MASU is an Ode to Japan
Designed by Tokyo-based Keiji Ashizawa, MASU is a celebration of Japanese cuisine and culture and the restaurant’s Vietnamese roots
The year 2020 was unique in many ways. The global pandemic and resulting restrictions pushed the boundaries of creativity, resulting in new situations and ways of working. Keiji Ashizawa, founder of Tokyo-based Keiji Ashizawa Design, can attest to this: for the first time in his career, he had to remotely design a project set to open in a city he’d never worked in.
Standing just opposite a 15th-century Buddhist temple and the headquarters of the Buddhist Sangha of Vietnam in Hanoi, MASU was born of the owner’s fascination with Japan. ‘The owner initially contacted us to purchase our furniture for her own apartment. We don’t usually work on projects that we can’t travel to, but the owner’s passion for Japanese cuisine and culture convinced us to take this on,’ explains Ashizawa, who is also behind Grillno, another new restaurant closer to home.

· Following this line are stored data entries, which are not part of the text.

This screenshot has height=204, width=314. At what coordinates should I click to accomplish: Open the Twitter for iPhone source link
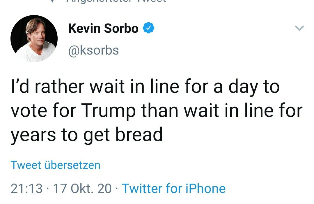(x=174, y=189)
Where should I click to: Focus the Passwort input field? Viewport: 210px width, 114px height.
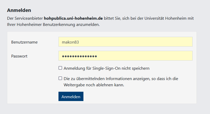(125, 56)
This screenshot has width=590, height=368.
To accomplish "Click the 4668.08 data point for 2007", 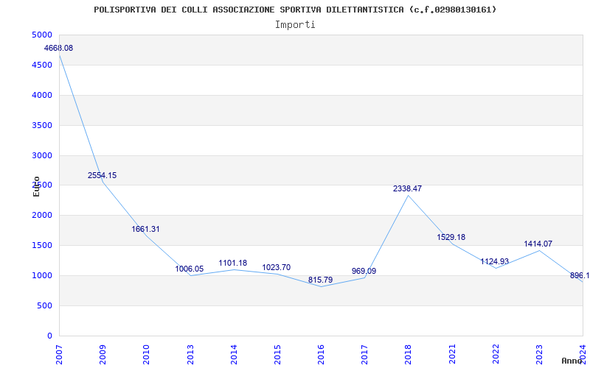I will (x=59, y=49).
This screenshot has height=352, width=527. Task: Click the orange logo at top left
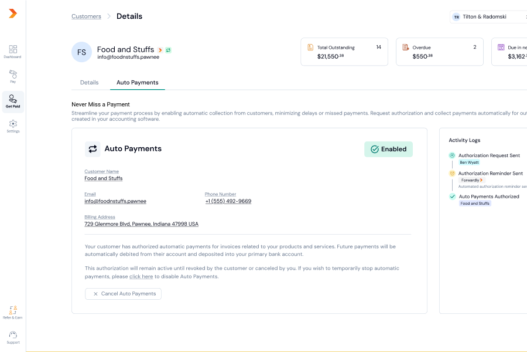(13, 13)
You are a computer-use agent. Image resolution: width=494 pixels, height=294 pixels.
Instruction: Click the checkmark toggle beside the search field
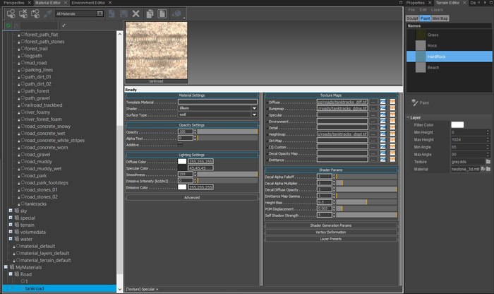click(x=64, y=25)
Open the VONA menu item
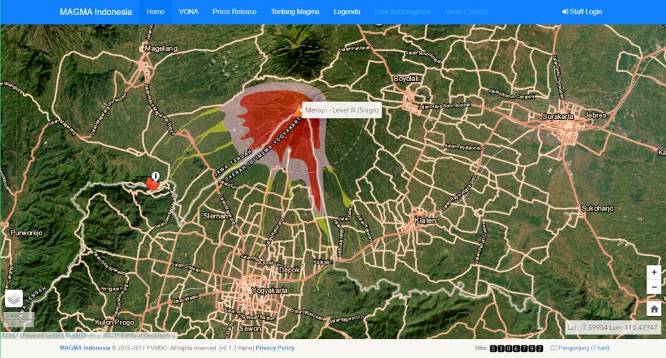The width and height of the screenshot is (666, 358). pyautogui.click(x=189, y=12)

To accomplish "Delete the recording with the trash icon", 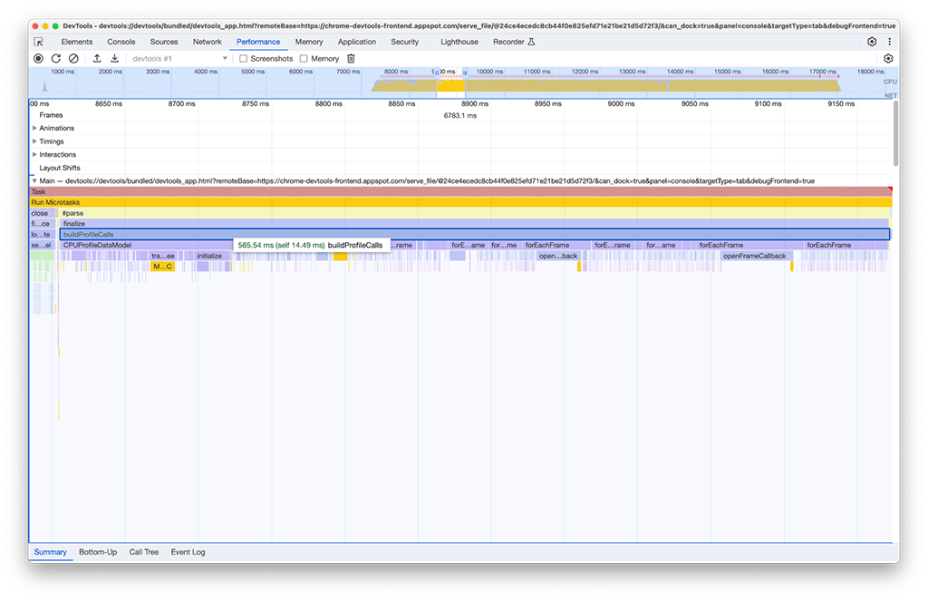I will point(350,58).
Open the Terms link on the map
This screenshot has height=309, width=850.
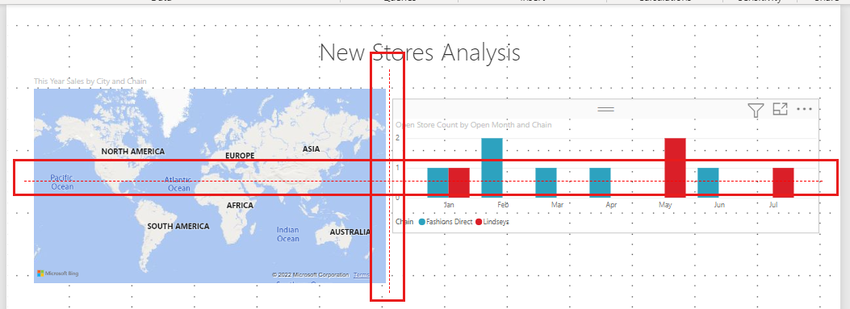pos(361,275)
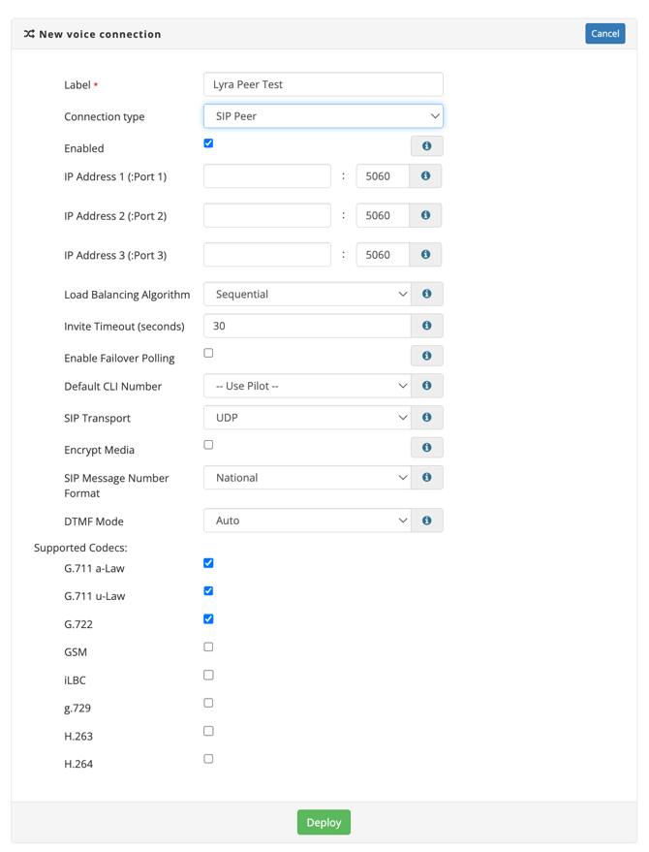Open the Default CLI Number dropdown
Image resolution: width=649 pixels, height=852 pixels.
tap(307, 386)
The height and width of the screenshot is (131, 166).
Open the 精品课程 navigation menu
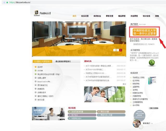(122, 16)
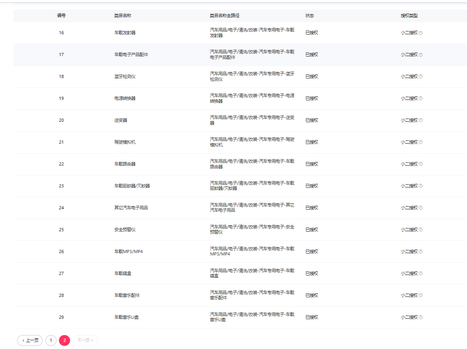Show 小二授权 tooltip icon for row 24
The width and height of the screenshot is (467, 349).
(x=420, y=208)
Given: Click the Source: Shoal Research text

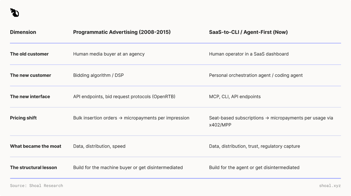Looking at the screenshot, I should tap(37, 185).
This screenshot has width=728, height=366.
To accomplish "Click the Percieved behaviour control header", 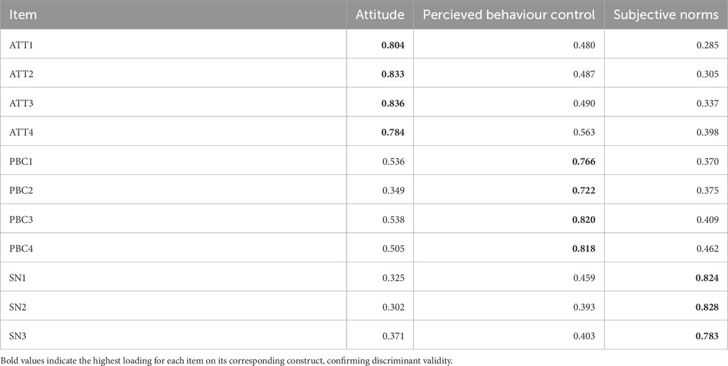I will (x=507, y=15).
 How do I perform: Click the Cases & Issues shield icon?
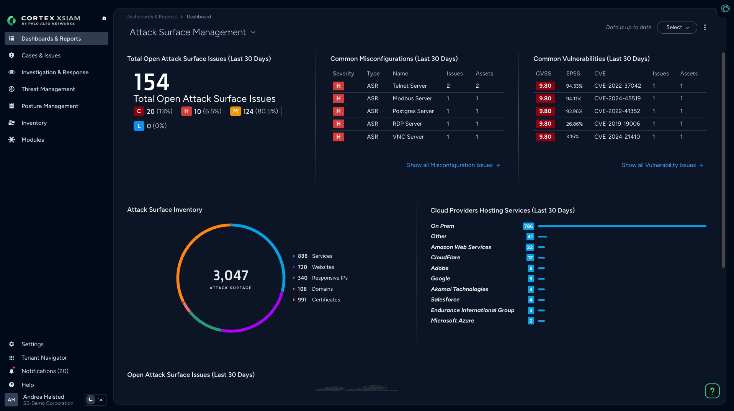(x=11, y=56)
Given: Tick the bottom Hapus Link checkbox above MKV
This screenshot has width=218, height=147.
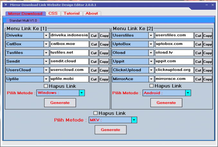Looking at the screenshot, I should pos(95,113).
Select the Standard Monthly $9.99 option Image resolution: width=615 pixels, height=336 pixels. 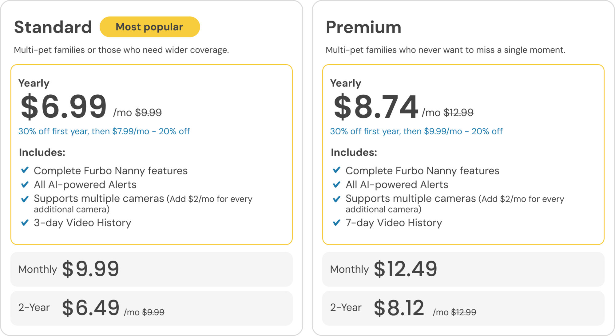(x=151, y=269)
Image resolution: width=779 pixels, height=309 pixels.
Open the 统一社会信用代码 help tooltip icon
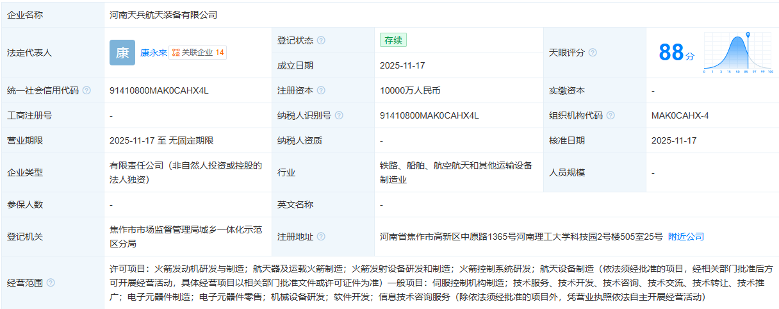[x=86, y=90]
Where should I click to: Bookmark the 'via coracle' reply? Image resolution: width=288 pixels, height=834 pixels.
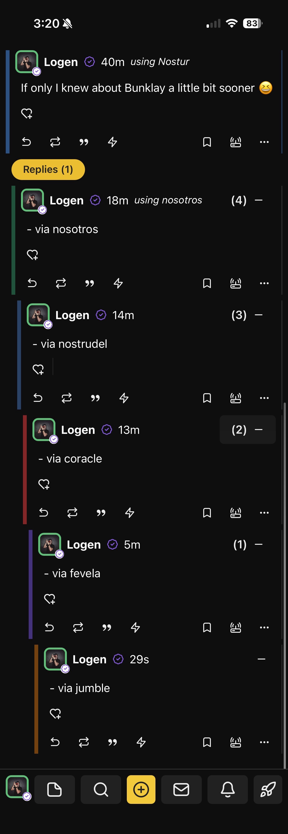tap(207, 513)
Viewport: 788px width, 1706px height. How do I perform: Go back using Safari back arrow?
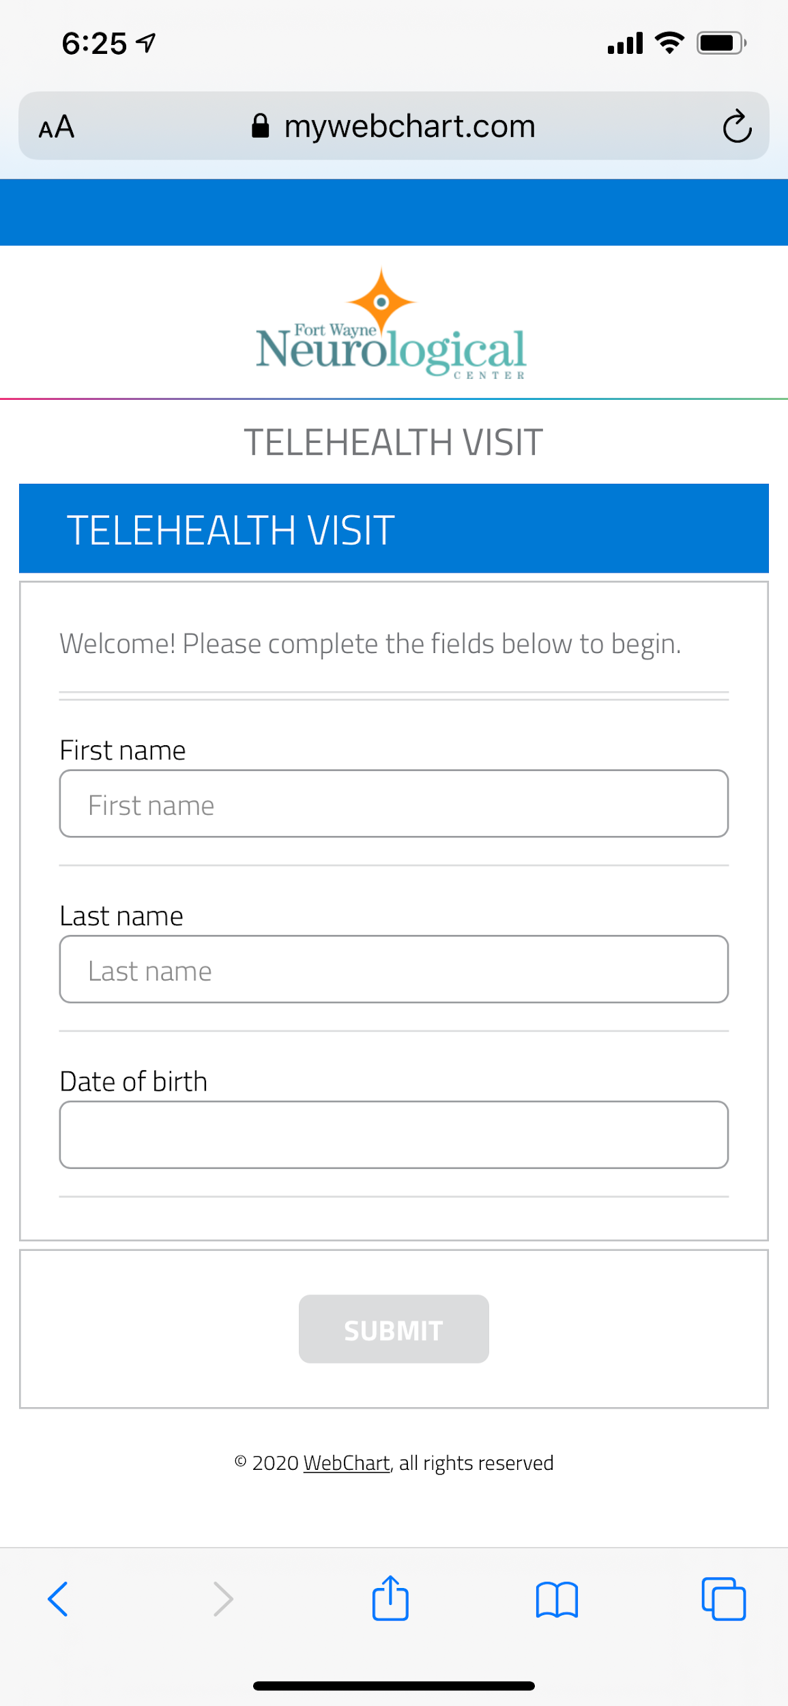pos(58,1599)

From the first Zoom call all the way to submission of the final plan, the design of MASU — named after the traditional cubic wooden cups used for drinking sake — took four months to complete, with the support of the client and local architects and construction professionals.
Ashizawa drew inspiration from traditional Vietnamese townhouses and Japanese machiya. ‘Based on the machiya-style louvre, we decided to use straight lines for both the exterior and the interior,’ he says. Inside, the layout was designed for a smooth flow and movement between spaces. ‘I tried to create movement paths so that customers and service processes don’t overlap’, Ashizawa says. ‘That led us to creating many different spaces and atmospheres.’
Featuring plenty of wood, another reference to Japanese architecture, the earthy palette helps shape an authentic atmosphere that is aligned with the culinary concept. ‘From the menu, we understood MASU would have a broad range of customers from lunchtime to dinner’, Ashizawa says. The challenge was ensuring that ‘the restaurant feels lively all day as a fine dining restaurant, but not too moody during the daytime.’ Ashizawa says that they also used natural materials as much as possible to reflect MASU’s emphasis on market-fresh ingredients.
In order to keep the space clean and clutter free, the designer avoided adding too many elements — ‘The result is a minimal, succinct design,’ he says. Adorned with Isamu Noguchi’s pendants and locally made furniture, MASU is, as Ashizawa puts it, a space ‘where you can experience Japan in Vietnam’.